My first girlfriend had a possum in her attic.

I never woke to the sound of it scurrying across her ceiling, but to her fist pounding the wall where a head-board might be. The fist was saying, I’m embarrassed. But the possum was undeterred; it ran laps, it invited over friends. They scuttled across the attic: flirting, playing tag.

My first girlfriend slept on her belly or her back. Never with a pillow. In the mornings, she liked to crisscross our legs and put our faces close together [End Page 17] while we woke up. I liked to press my palm against her hairline and wrap my other arm around her soft back. She liked to pull on a strand of my hair like the rope of a bell.

Those mornings, the possum above us, were in the winter; the trees out her window were splintered and barren.

________

When I was a teenager, I attended a Methodist church. During a summer mission trip we were instructed to take a small slip of paper, write down our greatest sin, and nail it to a wooden cross. My most obvious sin was the one I’d kept secret since childhood; I scrawled two words, and I picked up the little hammer, and I pounded it in.

Nearly four years later, I was sixteen when a friend passed a note across the cafeteria table. Earlier she’d borrowed a hair tie by slipping it off my wrist. She’d written electricity? in loopy blue ink, with circles like globes over the i’s. I remember because of the sound in my chest when I read it. A long crack like heat lightning.

________

I met my first girlfriend in a thick grove of thin trees, bark peeling like paper. We drank wine. She was direct and formal. Two friends, a geographer and an organizer three years into a love affair, sat across from us. My first girlfriend asked about the first time they had sex: Was it the night you met? Who propositioned who? Really? You sixty-nined?

When the attention turned toward her, she was much more guarded. She spoke about her work as a reporter like she was making a case for a promotion. She arched her eyebrow like an arrow toward the divot in her part, and I was tempted to brush the soft baby hairs from sticking to her forehead. It was late June: the nest of summer, and hot. Although I didn’t know it yet, my first girlfriend didn’t own a hairbrush. Her hair, blond and streaked with grey, was loosed downwind like a wheat field in the fall and her eyes were mossy, her shoulders tan. Her summer uniform was jean shorts, a skinny brown belt, and Tasmanian boots.

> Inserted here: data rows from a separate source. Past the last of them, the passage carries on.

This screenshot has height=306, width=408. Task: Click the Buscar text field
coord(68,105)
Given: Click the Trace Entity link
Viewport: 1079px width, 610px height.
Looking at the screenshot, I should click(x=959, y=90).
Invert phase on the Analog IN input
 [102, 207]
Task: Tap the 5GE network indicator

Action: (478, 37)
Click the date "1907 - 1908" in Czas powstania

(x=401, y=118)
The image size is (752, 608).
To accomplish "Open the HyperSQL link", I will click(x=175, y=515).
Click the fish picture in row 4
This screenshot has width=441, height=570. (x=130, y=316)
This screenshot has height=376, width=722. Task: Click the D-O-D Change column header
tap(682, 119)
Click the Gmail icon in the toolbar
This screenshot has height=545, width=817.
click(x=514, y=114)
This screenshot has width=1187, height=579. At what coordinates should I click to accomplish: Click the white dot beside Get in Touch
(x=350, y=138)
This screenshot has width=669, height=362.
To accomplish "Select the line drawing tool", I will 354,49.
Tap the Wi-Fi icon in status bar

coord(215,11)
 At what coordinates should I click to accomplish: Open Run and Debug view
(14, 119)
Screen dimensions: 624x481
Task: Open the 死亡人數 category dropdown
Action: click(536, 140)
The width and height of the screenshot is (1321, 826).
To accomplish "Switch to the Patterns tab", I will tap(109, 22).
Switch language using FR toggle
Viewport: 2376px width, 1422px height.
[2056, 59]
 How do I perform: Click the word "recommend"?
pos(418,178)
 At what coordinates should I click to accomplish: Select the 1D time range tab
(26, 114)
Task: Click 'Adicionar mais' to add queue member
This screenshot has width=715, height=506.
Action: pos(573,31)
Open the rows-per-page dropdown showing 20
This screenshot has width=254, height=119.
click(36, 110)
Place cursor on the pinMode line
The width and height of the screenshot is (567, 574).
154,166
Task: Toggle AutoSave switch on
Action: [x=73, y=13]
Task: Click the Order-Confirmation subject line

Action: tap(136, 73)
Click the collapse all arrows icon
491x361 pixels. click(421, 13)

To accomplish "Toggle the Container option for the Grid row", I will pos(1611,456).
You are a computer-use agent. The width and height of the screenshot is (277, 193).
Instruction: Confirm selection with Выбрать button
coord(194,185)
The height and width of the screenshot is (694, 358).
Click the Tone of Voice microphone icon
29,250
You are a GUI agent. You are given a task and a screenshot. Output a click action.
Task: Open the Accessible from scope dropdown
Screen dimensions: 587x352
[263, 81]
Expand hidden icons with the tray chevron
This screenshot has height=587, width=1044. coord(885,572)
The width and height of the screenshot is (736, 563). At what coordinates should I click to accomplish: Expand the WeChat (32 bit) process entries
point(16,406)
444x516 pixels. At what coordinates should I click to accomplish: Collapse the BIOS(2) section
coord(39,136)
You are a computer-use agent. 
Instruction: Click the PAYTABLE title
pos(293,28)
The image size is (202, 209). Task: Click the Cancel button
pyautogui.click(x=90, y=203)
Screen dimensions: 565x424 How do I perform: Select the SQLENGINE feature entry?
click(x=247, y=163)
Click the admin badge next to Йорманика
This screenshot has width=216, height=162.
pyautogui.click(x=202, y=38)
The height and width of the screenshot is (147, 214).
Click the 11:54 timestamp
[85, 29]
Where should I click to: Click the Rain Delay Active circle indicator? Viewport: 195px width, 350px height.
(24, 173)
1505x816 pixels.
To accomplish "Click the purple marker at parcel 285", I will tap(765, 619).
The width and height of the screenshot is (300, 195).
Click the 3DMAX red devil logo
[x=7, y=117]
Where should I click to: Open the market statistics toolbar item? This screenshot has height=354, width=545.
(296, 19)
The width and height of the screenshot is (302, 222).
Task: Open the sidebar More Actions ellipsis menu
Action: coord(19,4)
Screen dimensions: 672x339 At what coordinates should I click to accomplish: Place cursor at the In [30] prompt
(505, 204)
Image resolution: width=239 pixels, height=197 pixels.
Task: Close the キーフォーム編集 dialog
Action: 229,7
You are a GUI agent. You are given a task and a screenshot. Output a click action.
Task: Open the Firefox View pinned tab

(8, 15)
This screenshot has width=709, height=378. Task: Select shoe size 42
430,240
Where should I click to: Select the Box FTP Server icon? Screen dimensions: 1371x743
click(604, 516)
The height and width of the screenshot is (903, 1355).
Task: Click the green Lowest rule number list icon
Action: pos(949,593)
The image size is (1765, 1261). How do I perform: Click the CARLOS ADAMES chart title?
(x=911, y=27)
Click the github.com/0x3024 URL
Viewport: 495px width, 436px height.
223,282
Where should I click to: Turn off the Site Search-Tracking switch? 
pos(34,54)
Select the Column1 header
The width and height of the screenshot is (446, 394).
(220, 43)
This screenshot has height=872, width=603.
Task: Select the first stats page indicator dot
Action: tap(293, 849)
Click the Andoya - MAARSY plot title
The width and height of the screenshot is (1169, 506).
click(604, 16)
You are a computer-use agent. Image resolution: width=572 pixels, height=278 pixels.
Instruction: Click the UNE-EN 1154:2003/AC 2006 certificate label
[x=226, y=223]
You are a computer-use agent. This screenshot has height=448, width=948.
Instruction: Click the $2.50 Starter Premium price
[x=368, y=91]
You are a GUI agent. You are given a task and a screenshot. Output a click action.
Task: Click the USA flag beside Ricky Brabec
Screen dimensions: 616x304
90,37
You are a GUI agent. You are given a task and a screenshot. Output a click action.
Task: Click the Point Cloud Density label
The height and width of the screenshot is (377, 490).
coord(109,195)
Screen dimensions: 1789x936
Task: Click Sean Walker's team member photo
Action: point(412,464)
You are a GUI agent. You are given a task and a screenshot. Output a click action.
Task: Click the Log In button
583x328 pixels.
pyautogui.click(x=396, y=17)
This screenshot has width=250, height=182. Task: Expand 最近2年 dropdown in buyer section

By July, I grew bold. I followed her home from a bar. Her yellow hair crumpled like straw under the streetlight. She backed me up against the railing of her porch stairs and her lips parted mine. After that kiss, after the sloppy unfastening and after the untested patterns that followed—Do you like it this way?— we practiced every night for a week.

That summer, my first girlfriend didn’t want a relationship. But I felt my whole world collecting static. Like how my palm pressed the gap between her shirt and waistband. How she liked to sleep chest to chest, knees touching. How she drummed the bleachers at baseball games. How it felt when we sat at dinner with the organizer and the geographer and she clinked her knuckles like secret keys down my spine. How that feeling made it difficult to open my mouth and speak. How sometimes, during sex, our foreheads pressed together like flowers between laminate.

Every affair becomes a segment: a line of interstices bound by the first point and the last. A week after our first kiss, we walked through a field of [End Page 18] goldenrod and ticks and deer blinds. I found damp scumlike algae on a rock. She recoiled when I reached out and touched it with my finger. You wouldn’t expect to find...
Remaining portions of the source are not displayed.